Antique Appraisals

Age alone is not always what determines the value of an antique. Often the better the condition of an item, the greater its value. When it comes to selling an antique, a general rule of thumb to remember is that it is only worth as much as someone else is willing to pay for it.
Multiple Appraisals
Get appraisals from several different sources, as prices can vary. Sometimes there can be quite a difference between the lowest and highest appraisal values you receive. Although there are no licensing requirements, there are many qualified antiques appraisers who can tell you if an antique is the real thing or just a cheap imitation.
Hiring an Expert
Get the opinion of an expert. This is reason enough to ask for references when searching for a reputable professional appraiser. Contact the American Society for Appraisers. Members must take classes related to appraising, pass an exam on valuing property and have five years of experience as an appraiser. Hire someone who specializes in the kind of item you want to have appraised. A real estate attorney or banker can usually recommend a credible appraiser. Find out how long an appraiser has been in the business.
Appraisers typically charge by the hour for their time and expertise. Rates can range from $100 to more than $300 depending on geographic location. If an appraiser tells you he will charge you a percentage of the antique's value, keep looking. Chances are he will appraise the item's value on the high side in order to make more money.

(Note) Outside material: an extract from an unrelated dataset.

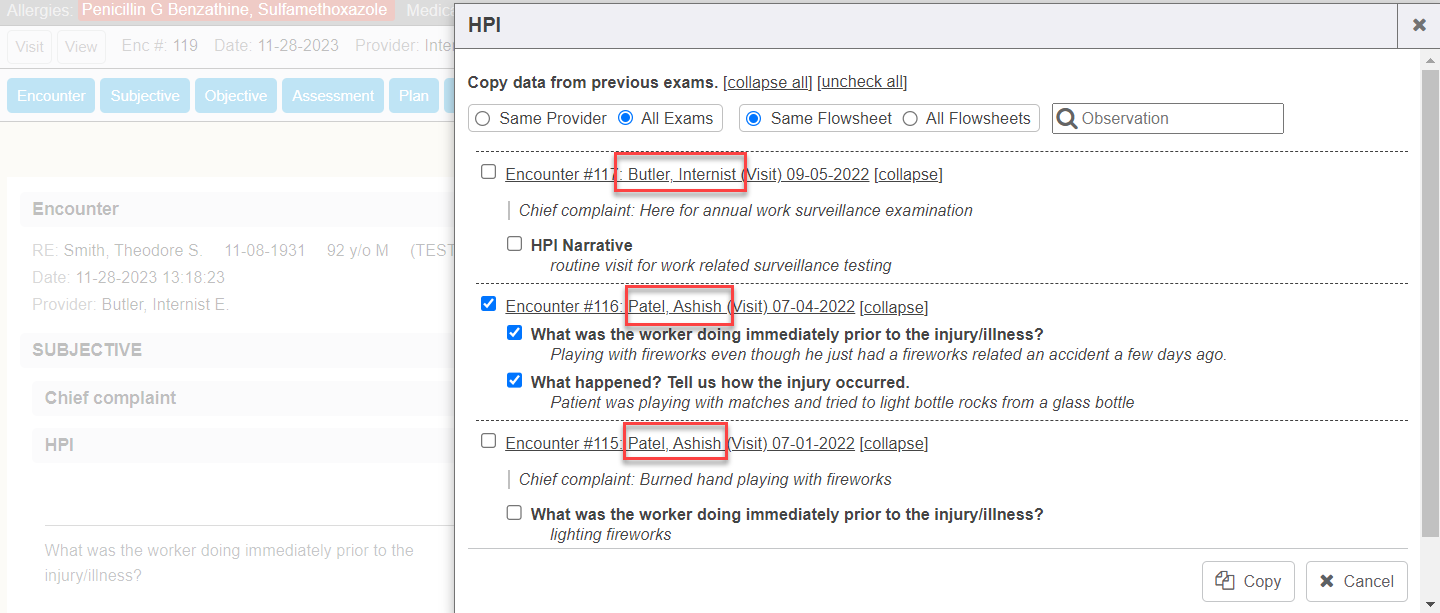
Task: Collapse the Encounter #117 section
Action: coord(907,174)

Never sell an antique to the same person who appraises it. Antique dealers make a living by buying items at a low price, then reselling them to make a profit. If an appraiser wants to buy the item, he has probably appraised it for less than it is really worth.

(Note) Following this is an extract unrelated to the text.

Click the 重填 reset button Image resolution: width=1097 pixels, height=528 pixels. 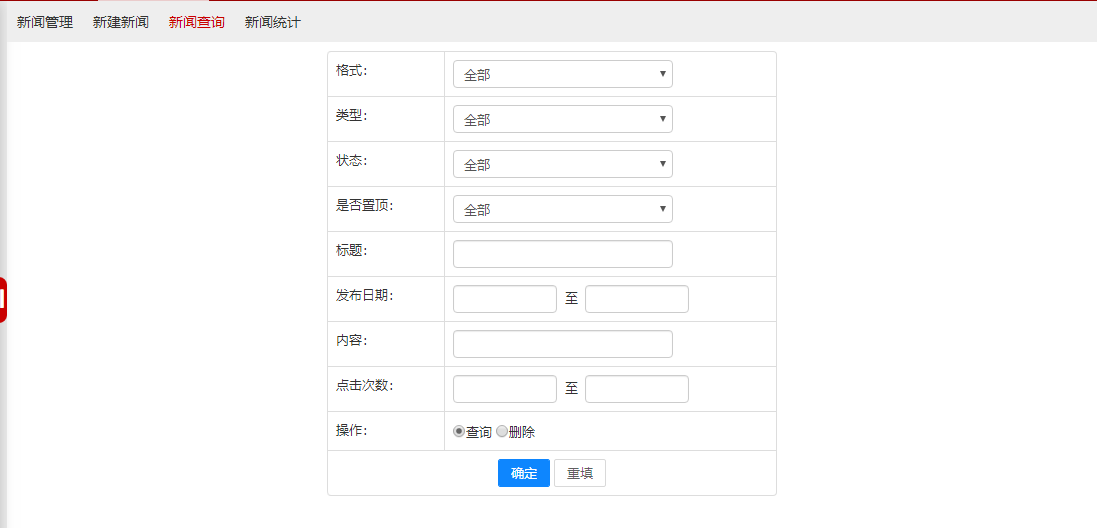580,473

Despite the popularity of online appraisals, turning to the Internet might not be a smart step either. A free online quote is not the best way to get the most accurate appraisal. An experienced appraiser needs to see a piece up close in order to determine its true value.

Determining Value
If you hire an appraiser to determine an item's fair market value, the value will be less than what the item would be priced at retail. However, some people need appraisals to insure an item of value. In that case, the appraiser will determine how much it would cost to replace the item with something similar. The value will be higher than an appraisal based on fair market value, as retailers will mark up the price. Appraisers also look for maker marks and signatures. Because value is often based on whether an antique was made by a specific company or during a particular era, even a professional appraiser must do thorough research.
Appraisal Report
Get a written estimate beforehand of what the appraisal will cost and how long it will take to prepare a report after seeing the item. The report should state how much the object is worth and not simply be an estimate of its value. A description of the item, what methods were used to determine its value and why the appraisal was requested should be included in the report.
Appraiser's Opinion
Do not do anything to the item before you have it appraised. Improvements can actually diminish an antique's value, and you can always have the item restored after you get an appraisal. Antiques experts are skilled at recognizing the signs of aging that allow for normal wear and tear. An antique has greater value when in its original condition. Antiques appraisers must have a keen eye when looking to spot repairs or other signs of restoration. They also consider how rare an item is. Items produced in greater quantities tend to have less value.